Analysts Maintain Cautious Optimism for Colgate-Palmolive Despite Market Underperformance

By Michael Turner | Senior Markets Correspondent

Colgate-Palmolive (CL), the $72.8 billion consumer staples behemoth behind household names in oral, personal, and home care, finds itself in a curious position. Despite a recent earnings beat and robust cash flows, its shares have failed to keep pace with the surging broader market, prompting a closer look from investors and analysts alike.

Over the past year, CL stock has dipped slightly, a stark contrast to the S&P 500's ($SPX) 14.3% rally. Year-to-date, the divergence is even more pronounced, with Colgate down 14.3% against the index's 1.4% gain. The stock has also lagged behind its sector peers, as tracked by the Consumer Staples Select Sector SPDR Fund (XLP).

The company's latest quarterly report, however, offered a glimmer of resilience. Fourth-quarter earnings released in January sparked a 5.9% single-day jump after Colgate posted net sales of $5.23 billion, a 5.8% year-over-year increase. Organic sales grew 2.2%, demonstrating underlying strength even after navigating the exit from a private-label pet food business. For the full fiscal year, net sales reached a record $20.38 billion.

"The market is punishing staples for not being tech, but it's missing the forest for the trees," said Michael Rourke, a portfolio manager at Horizon Wealth Advisors. "Colgate's global footprint and pricing power in essentials provide a defensive bedrock in volatile times. Their consistent dividend and buybacks are a signal of fundamental health that growth stocks often lack."

This view is echoed, albeit cautiously, on Wall Street. The analyst consensus currently stands at "Moderate Buy." Of the 21 analysts covering CL, 12 recommend some form of buy, while 8 suggest holding. Notably, JPMorgan recently raised its price target to $93, citing confidence in the company's market position.

Yet, not all observers are convinced. "A 'Moderate Buy' is analyst-speak for 'we have no conviction,'" countered Lisa Tran, a financial blogger known for her sharp commentary. "This stock is dead money. It's a glorified bond in a sector being squeezed by inflation and private-label competition. That 14% YTD drop isn't a blip; it's a verdict. Investors are right to look elsewhere for real growth."

Looking ahead, analysts project earnings per share to grow 4.6% to $3.86 for the coming fiscal year. The company has a history of exceeding earnings expectations, having beaten estimates for the past four consecutive quarters.

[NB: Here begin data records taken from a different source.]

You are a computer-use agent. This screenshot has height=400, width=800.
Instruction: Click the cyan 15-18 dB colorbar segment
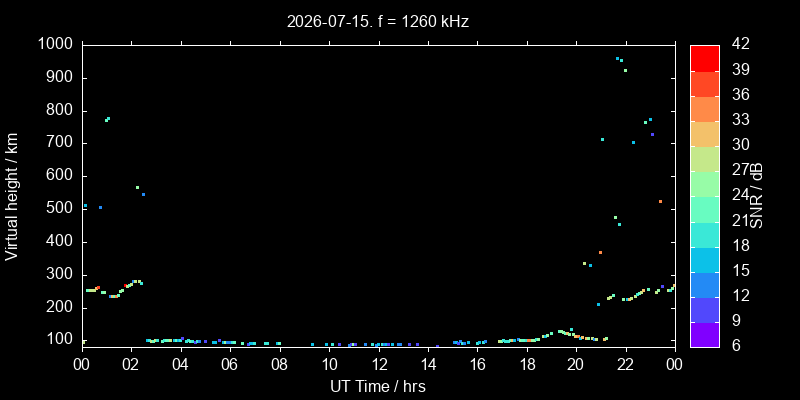coord(705,259)
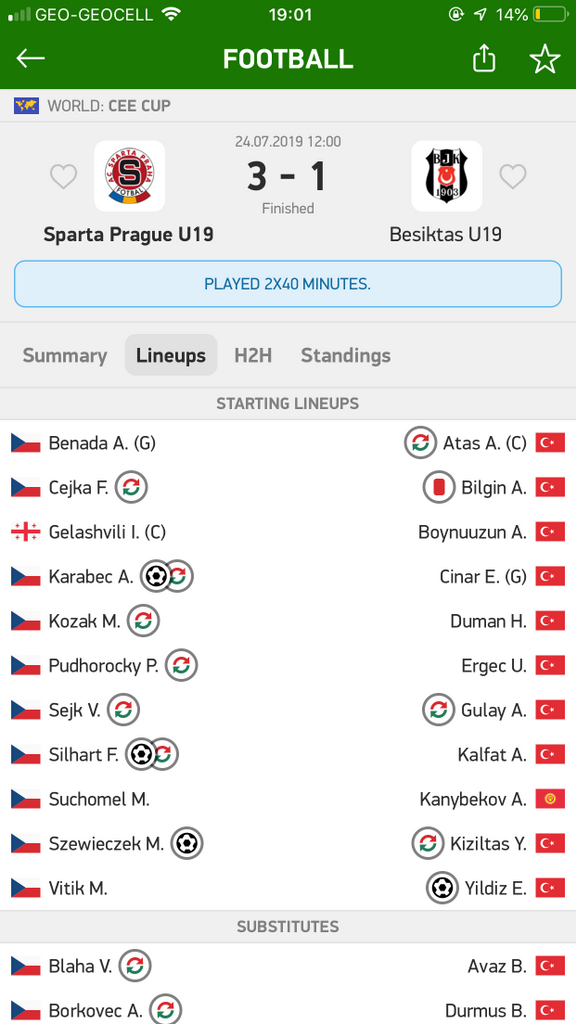Image resolution: width=576 pixels, height=1024 pixels.
Task: Select the Lineups tab
Action: 171,355
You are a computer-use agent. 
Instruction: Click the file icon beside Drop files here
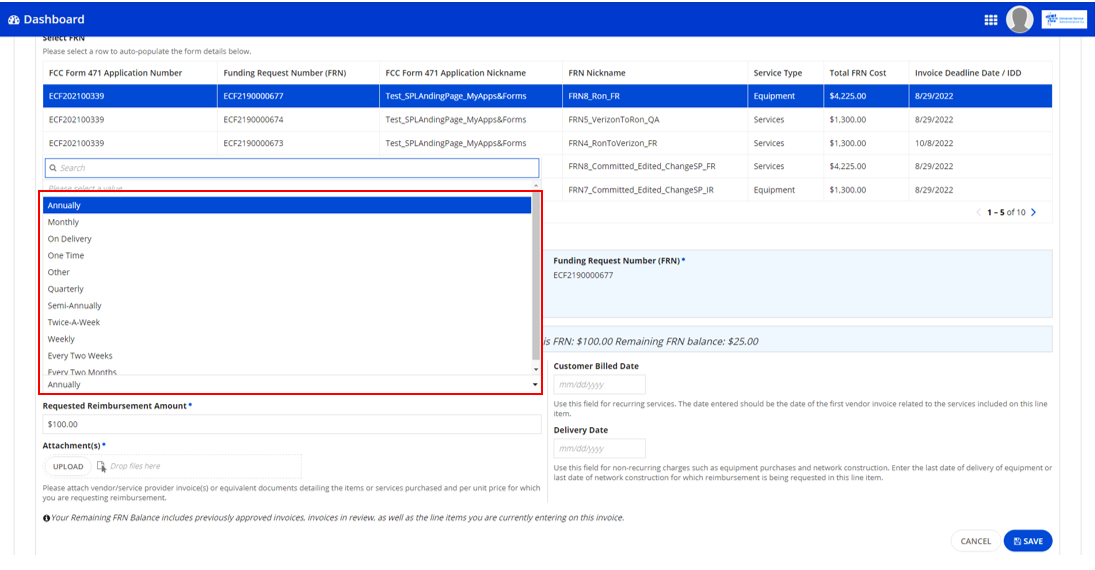click(101, 466)
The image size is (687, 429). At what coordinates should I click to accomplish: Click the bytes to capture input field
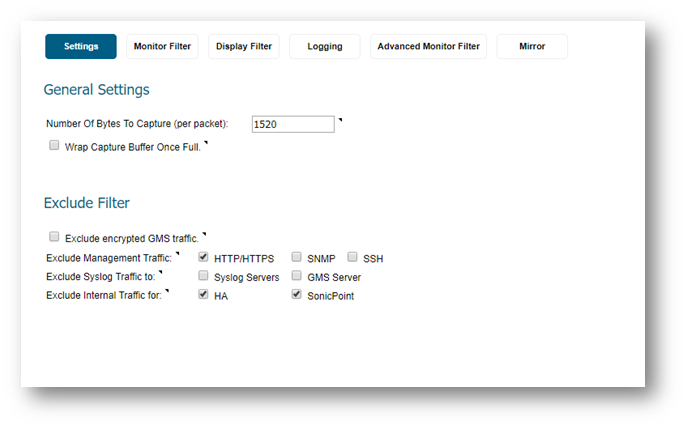click(x=293, y=124)
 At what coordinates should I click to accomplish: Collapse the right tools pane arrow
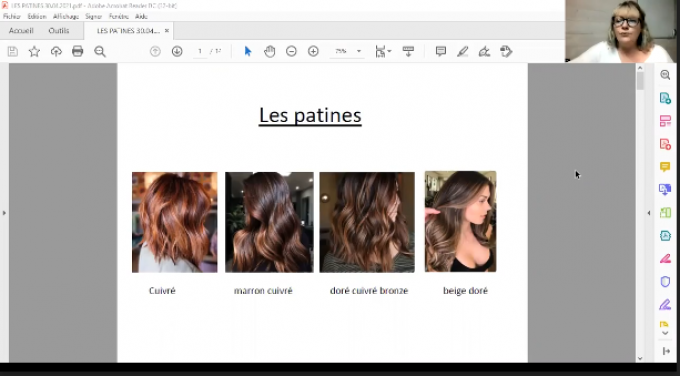coord(649,213)
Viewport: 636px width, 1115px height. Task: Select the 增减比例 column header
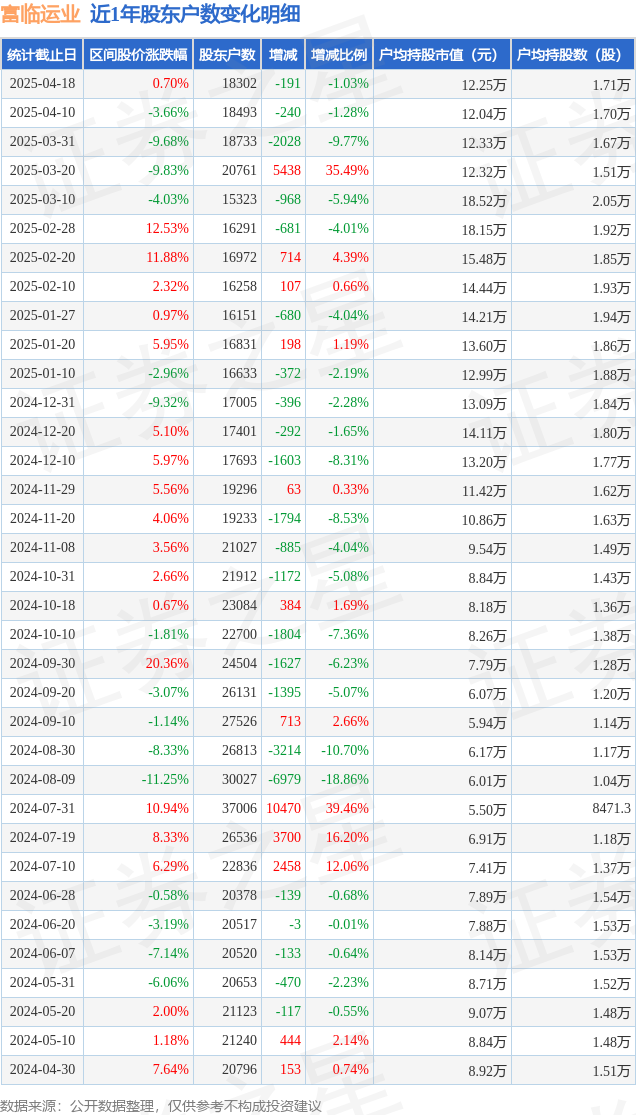pyautogui.click(x=339, y=55)
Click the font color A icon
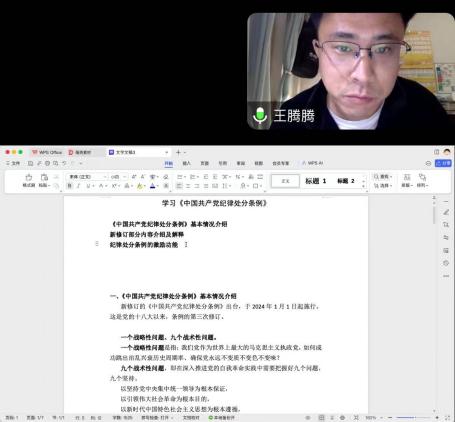 (x=152, y=186)
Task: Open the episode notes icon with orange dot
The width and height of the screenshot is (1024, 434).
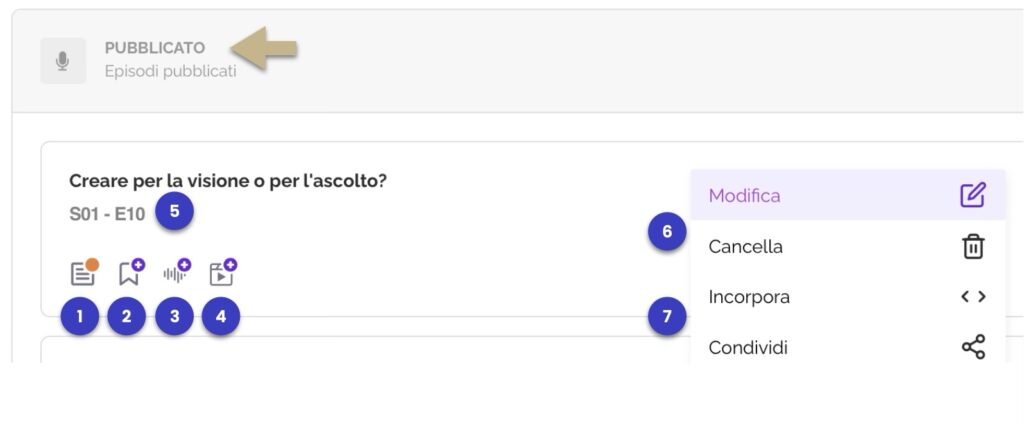Action: point(84,273)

For long-term investor Sarah Chen, the appeal is in the stability. "I've held Colgate for years in my retirement account," she shared. "The share price bounces around, but the global brand recognition is immense. In emerging markets, as middle classes grow, the first thing they buy is name-brand toothpaste and soap. That's a long-term trend you can bank on, regardless of quarterly volatility."

While the stock currently trades slightly above the average analyst price target of $87.79, the highest Street target of $96 suggests a potential 6.3% upside from current levels, indicating that the bulls see room for a cautious recovery.

On the date of publication, the author held no positions in the securities mentioned. This article is for informational purposes only.